FlècheCe que j'en pense


Je confesse avoir fait la moue : c'est qu'il ne vous aura pas échappé que démolir s'écrit avec un seul l, contrairement à mollir. Rien à voir, au demeurant, entre nos deux paronymes : le premier est emprunté du latin demoliri (« mettre à bas, faire descendre ; détruire, renverser ») − lui-même formé de la préposition de et de moliri (« déplacer avec peine ; construire ; entreprendre »), dérivé de moles (« masse ») − quand le second est issu, par l'intermédiaire de l'adjectif mou, du latin mollis (« tendre, mou »).

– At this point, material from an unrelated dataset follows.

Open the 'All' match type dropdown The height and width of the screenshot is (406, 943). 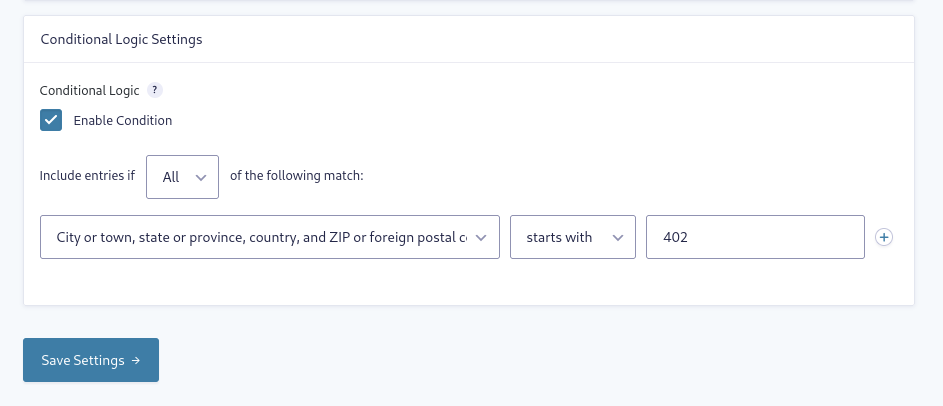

Les esprits rebelles auront beau arguer que la graphie avec consonne double se trouve chez Coquillart (« Pour desmollir rampars ») et chez Rabelais (« es aultres desmolloyt les reins »), inutile de nous laisser bourrer le mou : à cette époque, lointaine, où l'usage orthographique était encore mal établi, les anciens hésitaient tout autant entre les variantes amollir et amolir (au sens de « rendre mou ; affaiblir »), si l'on en croit Littré et Féraud. Un vrai molli-mélo ! De nos jours, la distinction entre les deux familles est plus nette : tous les préfixés de mollir (amollir, ramollir) prennent logiquement deux l ; quant à démolir, seule la forme avec un l a encore pignon sur rue... à moins d'accepter pour définition du néologisme démollir celle proposée par le facétieux Dictionnaire des verbes qui manquent : « sortir de sa torpeur ».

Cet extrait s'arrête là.